**Фрагмент текста**.
········

В 20 часов 43 минуты на «Электросилу» враг сбросил 16 фугасных бомб.
Снова обстрелян Торговый порт. Но все 40 выпущенных по нему снарядов попали в воду и на пустыри, не причинив порту никаких повреждений.
При Ленинградском обкоме партии создан штаб партизанского движения. Возглавил его секретарь обкома М.Н. Никитин. Поле деятельности у работников вновь созданного штаба немалое. В тылу врага действуют уже сотни партизанских отрядов и групп, насчитывающие 18 тысяч бойцов и командиров. Партизанский штаб разместился в доме № 4 по улице Восстания [в сентябре 1943 года штаб переехал на улицу Герцена, 59].
27 сентября в Ленинград, в Астрономический институт Академии наук СССР, прибыла необычная для военного времени телеграмма: «Наблюдение прошло удачно... Получено пять фотографий солнечной короны и восемь — спектров ее лучей».
Телеграмму прислала экспедиция, посланная Астрономическим институтом в Казахстан для наблюдения солнечного затмения. Приборы, которые дали возможность получить новые ценные сведения о физической природе солнечной короны, в частности мощный спектрограф, были созданы в Ленинграде.
На Невском плацдарме, ширина которого всего 2 километра, а глубина не превышает 600 метров, продолжаются тяжелые бои. Вместе с бойцами 115-й стрелковой дивизии здесь сражаются три батальона 4-й бригады морской пехоты. [5; 66-67]
Опубликована статья Ильи Эренбурга «Киев». Столько в ней боли и гнева, что и сегодня ее невозможно читать без волнения!
«На войне нужно уметь переносить горе. Горе питает сердце, как горючее — мотор. Горе разжигает ненависть. Гнусные чужеземцы захватили Киев. Это — горе каждого из нас. Это горе всего советского народа. Его звали «матерью русских городов». Он был колыбелью нашей культуры. Когда предки гитлеровцев еще бродили в лесах, кутаясь в звериные шкуры, по всему миру гремела слава Киева. В Киеве родились понятия права и справедливости. В Киеве расцвело изумительное искусство, славянская Эллада. Берлинские выскочки, самозванцы топчут сейчас древние камни. По городу Ярослава Мудрого шатаются пьяные эсэсовцы. В школах Киева стоят жеребцы-ефрейторы. В музеях Киева бесчинствуют погромщики Гитлера.
Киев был светлым и пышным — он издавна манил к себе голодных дикарей. Его много раз разоряли. Его жгли. Он воскресал из пепла. Давно забыты имена его случайных поработителей, но бессмертно имя Киева.
Здесь кровью были скреплены судьба России и судьба Украины: истоки одной реки, корни одного леса. И теперь горе украинского народа — горе всех советских людей. В избах Сибири и в саклях Кавказа женщины с тоской думают о городе-красавце.
Мы помним героев Киевского арсенала — это были первые бои за свободу. Бури революции освежили Киев. Я был там этой весной. Я не узнал родного города. На окраине выросли новые кварталы. Липки стали одним цветущим садом. В университете дети пастухов сжимали циркуль и колбу — перед ними раскрывался мир, как раскрываются поля, когда смотришь вниз с крутого берега Днепра.

········

**Фрагменты материала**.
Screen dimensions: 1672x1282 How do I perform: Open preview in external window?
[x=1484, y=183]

········

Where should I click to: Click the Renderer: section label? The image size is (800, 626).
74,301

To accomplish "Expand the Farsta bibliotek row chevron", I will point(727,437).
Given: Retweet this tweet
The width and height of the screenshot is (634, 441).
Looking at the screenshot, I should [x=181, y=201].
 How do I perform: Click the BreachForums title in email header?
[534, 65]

········

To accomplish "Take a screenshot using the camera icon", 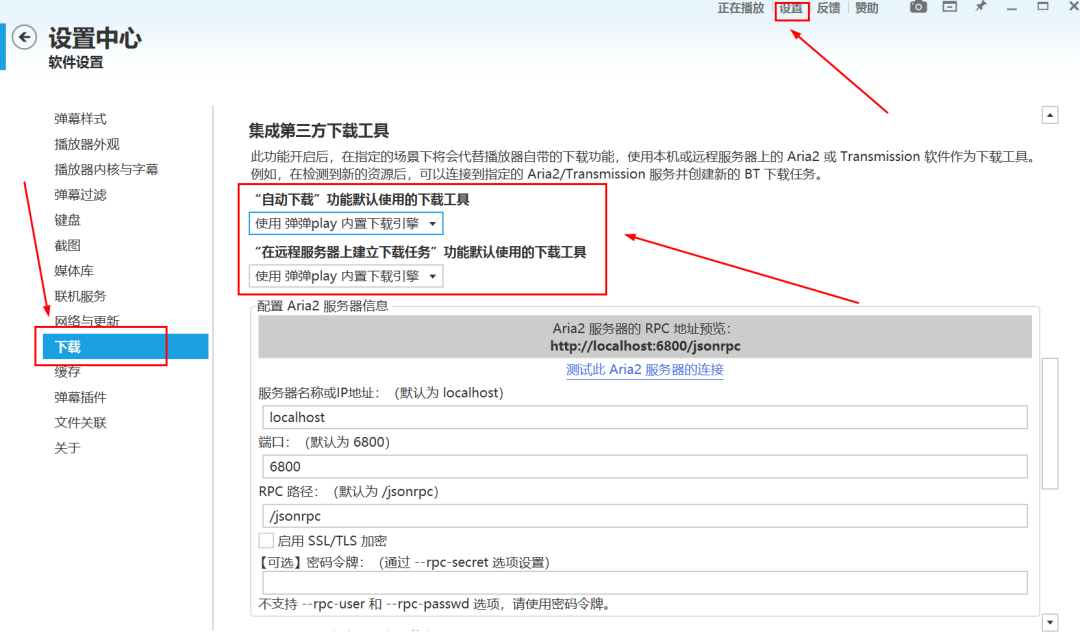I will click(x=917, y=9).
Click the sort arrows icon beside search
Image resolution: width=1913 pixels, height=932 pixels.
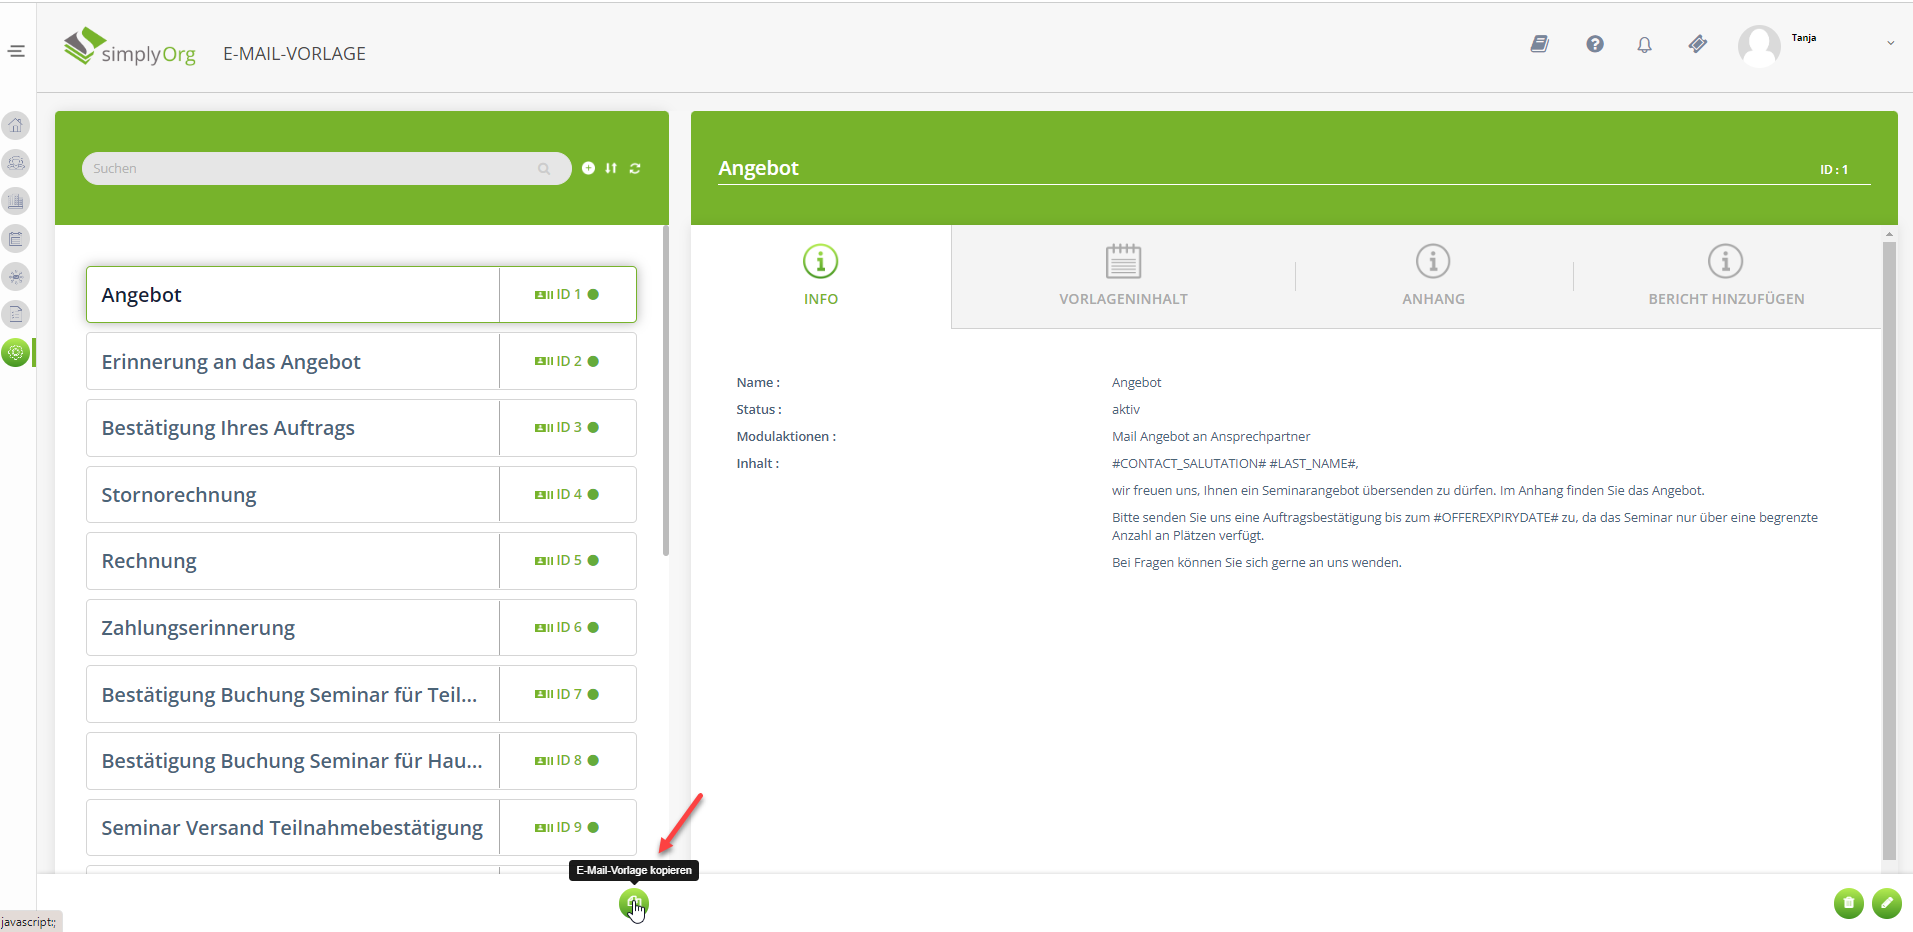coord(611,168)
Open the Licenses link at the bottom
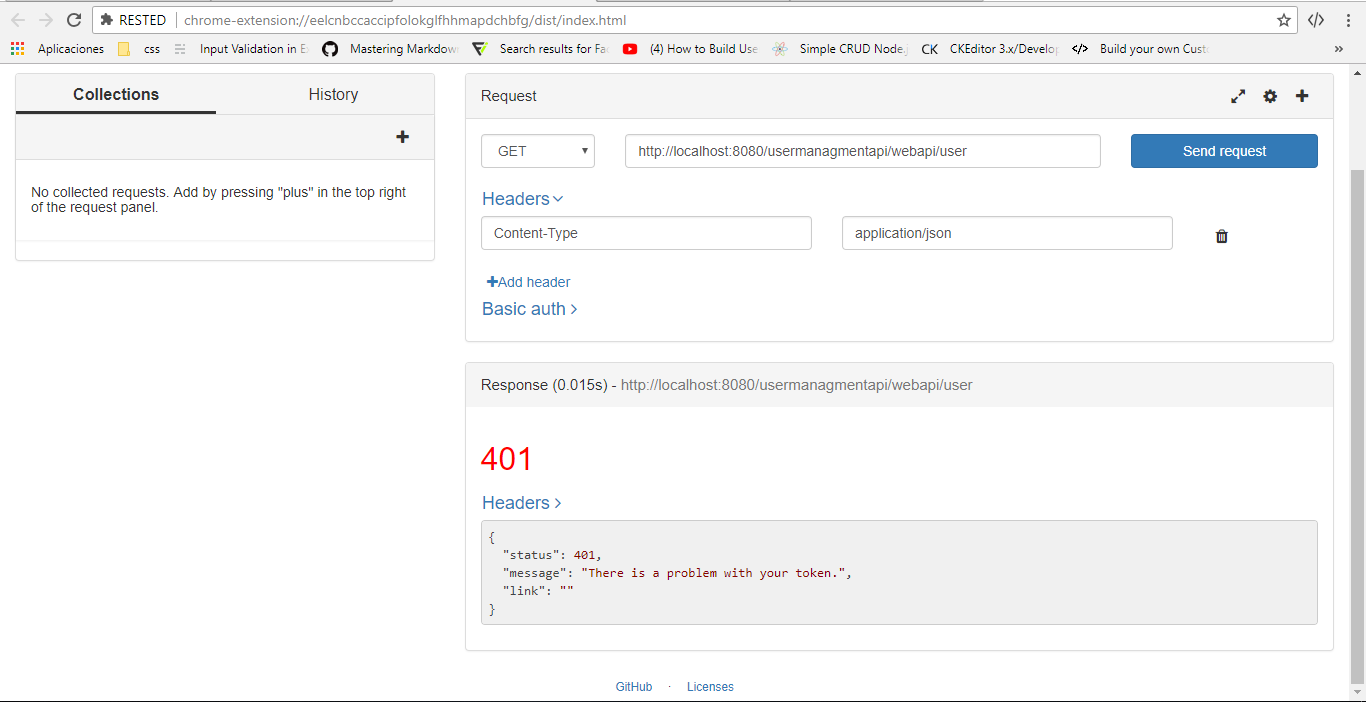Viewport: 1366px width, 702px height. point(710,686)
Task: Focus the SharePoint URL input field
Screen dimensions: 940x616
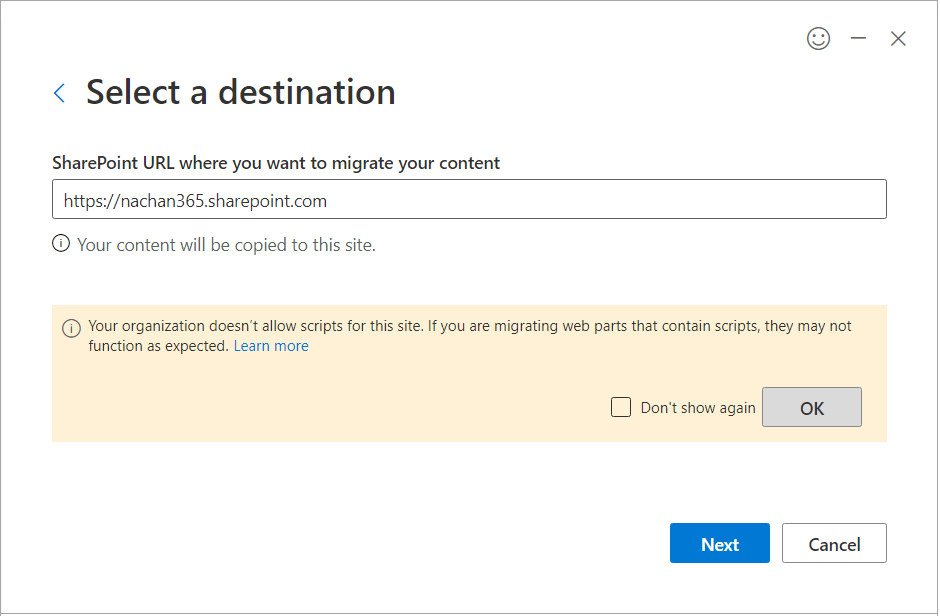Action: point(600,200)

········

**Рабочие указания**.
A – Кто, согласно фрагменту текста, возглавил штаб партизанского движения при Ленинградском обкоме партии?
B – Перескажите в виде списка абзац фрагмента текста, начинающийся словами «При Ленинградском обкоме партии создан», сохранив основные факты.
C – Выпишите из фрагмента текста без изменений отрывок от слов «27 сентября в» до слов «читать без волнения!» включительно.
Материал здесь никакой роли не играет.

**Ответы к заданиям**.
A – Его возглавил секретарь обкома М.Н. Никитин.

B –
- При Ленинградском обкоме партии создан штаб партизанского движения во главе с секретарем обкома М.Н. Никитиным.
- В тылу врага уже действуют сотни партизанских отрядов и групп, в которых насчитывается 18 тысяч бойцов и командиров.
- Штаб разместился в доме № 4 по улице Восстания, а в сентябре 1943 года переехал на улицу Герцена, 59.

C –
27 сентября в Ленинград, в Астрономический институт Академии наук СССР, прибыла необычная для военного времени телеграмма: «Наблюдение прошло удачно... Получено пять фотографий солнечной короны и восемь — спектров ее лучей».
Телеграмму прислала экспедиция, посланная Астрономическим институтом в Казахстан для наблюдения солнечного затмения. Приборы, которые дали возможность получить новые ценные сведения о физической природе солнечной короны, в частности мощный спектрограф, были созданы в Ленинграде.
На Невском плацдарме, ширина которого всего 2 километра, а глубина не превышает 600 метров, продолжаются тяжелые бои. Вместе с бойцами 115-й стрелковой дивизии здесь сражаются три батальона 4-й бригады морской пехоты. [5; 66-67]
Опубликована статья Ильи Эренбурга «Киев». Столько в ней боли и гнева, что и сегодня ее невозможно читать без волнения!